Côte d'Ivoire: Fustiger une justice à deux vitesses n’est point un crime, Par Jean-Claude DJEREKE

Par Ivoirebusiness/ Débats et Opinions - Fustiger une justice à deux vitesses n’est point un crime, Par Jean-Claude DJEREKE.

Le 2 décembre 2020, Yodé et Siro sont convoqués à la Brigade de recherche de la gendarmerie pour enquête judiciaire. Le lendemain, ils sont condamnés à 12 mois de prison avec sursis et à 5 millions de francs CFA d’amende par une justice qui non seulement est soumise à l’exécutif mais épargne les coupeurs de têtes et ceux qui enlèvent et assassinent les enfants tout en faisant preuve de sévérité vis-à-vis de quiconque ose dénoncer les tares et abus du régime Ouattara.

Ces condamnations sont contestables pour trois raisons. La première, c’est que notre Constitution garantit la liberté d’opinion et d’expression. Deuxièmement, ce qu’ont dit les deux zougloumen dans leur chanson n’est que la stricte vérité.

Enfin, de Konan Bédié à Alassane Ouattara, tous les régimes ont fait les frais du franc-parler et de l’impertinence des deux artistes.

Le dictateur-menteur, qui se targue d’être l’ami de la France, il est surprenant qu'il ne sache pas que Charles de Gaulle, lorsqu’il lui fut demandé s’il était opportun d’arrêter Jean-Paul Sartre qui soutenait les manifestations étudiantes de mai 1968, répondit : “On n’arrête pas Voltaire.”

Si Ouattara avait un peu de culture, s’il connaissait l’histoire et la politique françaises, il ne commettrait ni le sacrilège ni la bêtise de s’en prendre à deux chanteurs perçus à juste titre en Côte d'Ivoire comme “ la bouche des malheurs qui n’ont point de bouche” (Aimé Césaire).

Siro et Yodé, qui n’ont tué personne, ne méritaient pas d’être convoqués à la gendarmerie ; ils n’ont commis aucun crime en critiquant les dérives du régime.

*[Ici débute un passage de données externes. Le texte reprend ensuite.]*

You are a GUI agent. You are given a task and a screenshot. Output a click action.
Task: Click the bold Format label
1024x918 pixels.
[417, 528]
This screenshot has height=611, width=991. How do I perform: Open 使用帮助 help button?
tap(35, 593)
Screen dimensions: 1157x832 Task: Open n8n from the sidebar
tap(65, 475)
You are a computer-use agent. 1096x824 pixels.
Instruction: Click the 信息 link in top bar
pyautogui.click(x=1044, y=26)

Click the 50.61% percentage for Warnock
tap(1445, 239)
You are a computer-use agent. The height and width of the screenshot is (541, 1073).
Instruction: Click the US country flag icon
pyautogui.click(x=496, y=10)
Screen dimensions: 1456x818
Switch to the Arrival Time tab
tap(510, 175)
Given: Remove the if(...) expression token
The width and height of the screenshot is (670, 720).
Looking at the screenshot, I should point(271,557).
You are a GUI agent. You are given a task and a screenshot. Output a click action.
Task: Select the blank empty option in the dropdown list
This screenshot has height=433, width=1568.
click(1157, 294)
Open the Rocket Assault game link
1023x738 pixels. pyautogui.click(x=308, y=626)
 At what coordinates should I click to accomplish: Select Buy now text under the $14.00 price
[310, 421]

Dire ce que l’on pense d’un individu qui, non content d’avoir pressuré et martyrisé notre peuple pendant 10 ans, viola notre Constitution en briguant un 3è mandat, interpeller un procureur qui pratique une justice à deux vitesses, n’est pas un crime.

Les vrais criminels, ce sont les miliciens et microbes qui agressent, tailladent et décapitent sans être inquiétés.

Les deux chanteurs n’ont eu de cesse de dénoncer l’injustice et le tribalisme parce que, pour eux, “l’art n’est pas une réjouissance solitaire [mais] un moyen d’émouvoir le plus grand nombre d’hommes en leur offrant une image privilégiée des souffrances et des joies communes”,

parce qu’ils partagent l’idée selon laquelle l’artiste “ne peut se mettre au service de ceux qui font l’histoire [mais] il est au service de ceux qui la subissent”, parce qu’ils “croient que “la noblesse de [leur] métier s’enracinera toujours dans deux engagements difficiles à maintenir : le refus de mentir sur ce que l’on sait et la résistance à l’oppression” (Albert Camus, discours du 10 décembre 1957 à l’Hôtel de Ville de Stockholm).

Yodé et Siro auraient trahi le Zouglou qui est une musique de revendication et de contestation s’ils avaient oublié de rappeler, lors de leur concert du 29 novembre 2020 à Yopougon, que le président du RDR ne respecte pas la loi, que Richard Adou est le procureur d’un seul camp, qu’un mort, c’est un mort et qu’il ne sert à rien de “chercher les petits Baoulés dans les villages pendant que les gens sont ici avec des machettes et qu’ils sont bien identifiés”.

Il y a quelques jours, la France encourageait Dramane Ouattara à dialoguer avec le Conseil national de transition. À mon avis, ce qu'attendent les autorités françaises, c'est moins un dialogue que la reconnaissance par Bédié et ses camarades de la fausse élection organisée le 31 octobre par leur marionnette ; elles veulent que nous nous soumettions à la dictature de Ouattara,

que nous laissions ce dernier continuer à appauvrir les Ivoiriens et que nous regardions les entreprises françaises s’enrichir sur notre dos sans réagir. Yodé et Siro refusent la soumission et la résignation. Pour eux, ce qu’il convient de faire en pareille circonstance, c’est dire ‘non” à l’inacceptable, résister à l’oppression, se dresser contre les prédateurs de nos libertés individuelles et collectives.